Je reste pour le moment dubitatif sur ces modèles mathématiques qui sauraient prévoir l’évolution des marchés et prendre, de manière automatique, les bonnes décisions au bon moment. Certaines sociétés de gestion s’y sont déjà cassé les dents par le passé, et ça n’a jamais marché longtemps: les fonds d’investissement gérés de manière automatique qu’ils avaient lancé ont pour la plupart fini par fermer, faute de résultat concluant à long terme. Il me semble qu’imaginer qu’une formule mathématique, aussi complexe soit-elle, qui saurait prendre les bonnes décisions de manière régulière est une illusion. Et si elle existait je ne pense pas que la société l’ayant inventé la partagerait avec le grand public. Tous les algorithme se servent des données historiques pour prendre leurs décisions; c’est de la gestion dite « rétroviseur » >>> j’analyse le passé pour prévoir l’avenir. Mais le passé ne se répète pas sans cesse, et en regardant trop le rétroviseur en conduisant on peut vite se retrouver dans le fossé… Bref, la gestion « automatique » peut certes avoir des vertus, comme celle d’allouer de manière efficiente les actifs en fonction de l’horizon de placement de l’investisseur et de son degré d’aversion au risque, mais il ne faut pas croire que c’est la martingale et que cela permettra de gagner à tous les coups. Il y aura des pertes pour certains investisseurs qui suivent ces systèmes, peut-être mêmes lourdes, comme il peut y en avoir avec tout type de gestion (humaine ou automatisée) car par nature les marchés financiers restent imprévisibles.

 

Des régulateurs pas satisfaits des pratiques actuelles

Alors qu’ils se sont lancés sur le marché du conseil financier de manière pas toujours très propre d’un point de vue réglementaire, les FinTech de la gestion de patrimoine ont fini par attirer l’œil des régulateurs. Et depuis juin 2016 l’AMF (Autorité des Marchés Financiers) et l’ACPR (Autorisé de Contrôle Prudentiel et de Résolution >>> la « police » des assurances) ont décidé de se pencher sur le sujet. On voit déjà apparaître quelques recommandations, qui seront suivies d’autres, puis éventuellement… de sanctions !

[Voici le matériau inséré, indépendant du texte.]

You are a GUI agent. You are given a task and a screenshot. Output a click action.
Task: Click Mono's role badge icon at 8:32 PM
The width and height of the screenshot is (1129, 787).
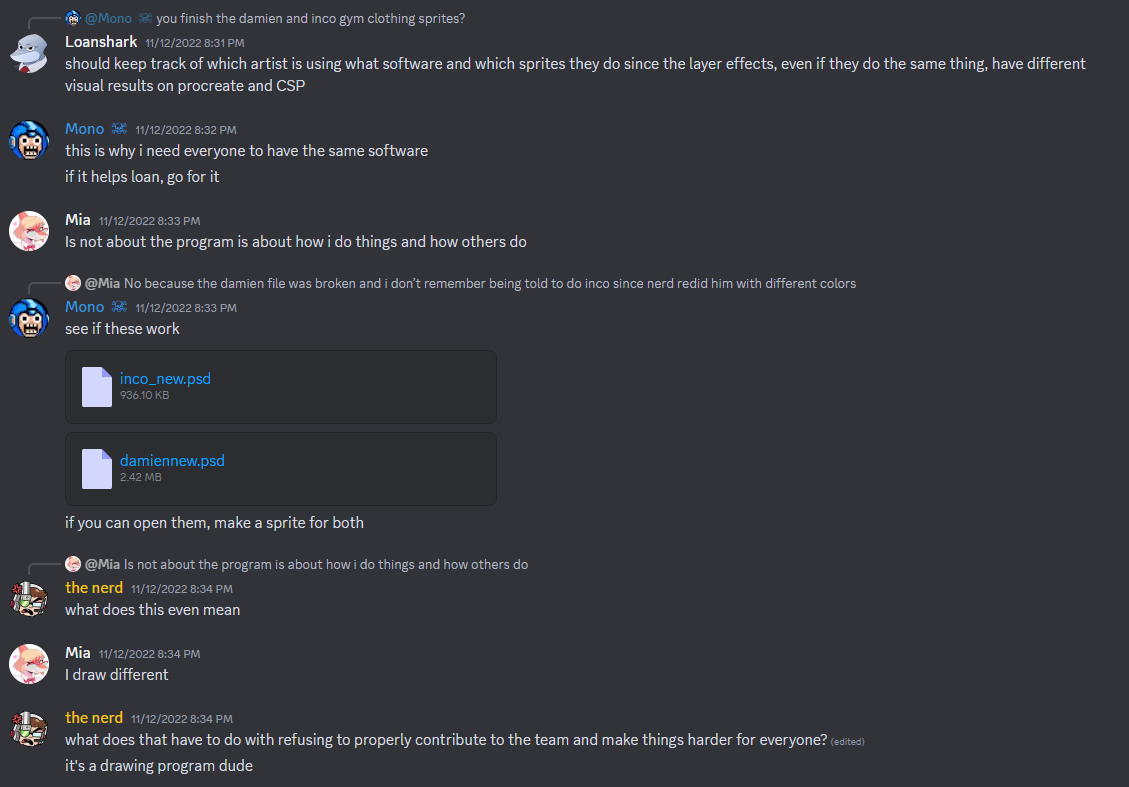click(x=120, y=129)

Sans entrer dans l’inventaire exhaustif, ni chercher à discréditer certains intervenants, voici quelques exemples de « déviances » des robo-advisers par rapport à la réglementation en vigueur:

  • un non respect du formalisme réglementaire: les clients doivent payer AVANT de connaitre les conditions de leur relation avec la société en charge de la gestion de leur épargne>>> voir la vidéo de BFM Business
  • des propositions d’investissement totalement fantaisistes: quelques simulations sur des sites de robo-adviser permet rapidement de se rendre compte de la « bêtise » de certains modèles >>> le robot m’assure qu’il sera possible d’atteindre mon objectif de performance de 8 % / an en investissant de manière prudent 80 % sur un fonds en Euro à capital garanti et 20 % en actions. Même en partant du principe que le fonds en Euros rapportera 2,5 % / an il faudra, pour atteindre les 8 % de rendement annuel moyen, que les supports actions rapportent eux la bagatelle de 30 % / an. Ca parait compliqué non ??? Et bien pour le robot, pas de souci, ça va le faire 😉

 

 

Pour conclure je pense que le modèle a encore besoin de mûrir, et évidemment nous suivons ça de près puisque nous étudions déjà depuis plusieurs mois le sujet avec certains de nos partenaires assureurs et sociétés de gestion. Si des offres attractives finissent pas émerger nous n’hésiterons évidemment pas à les proposer à nos clients. Mais pour le moment il me semble urgent… d’attendre.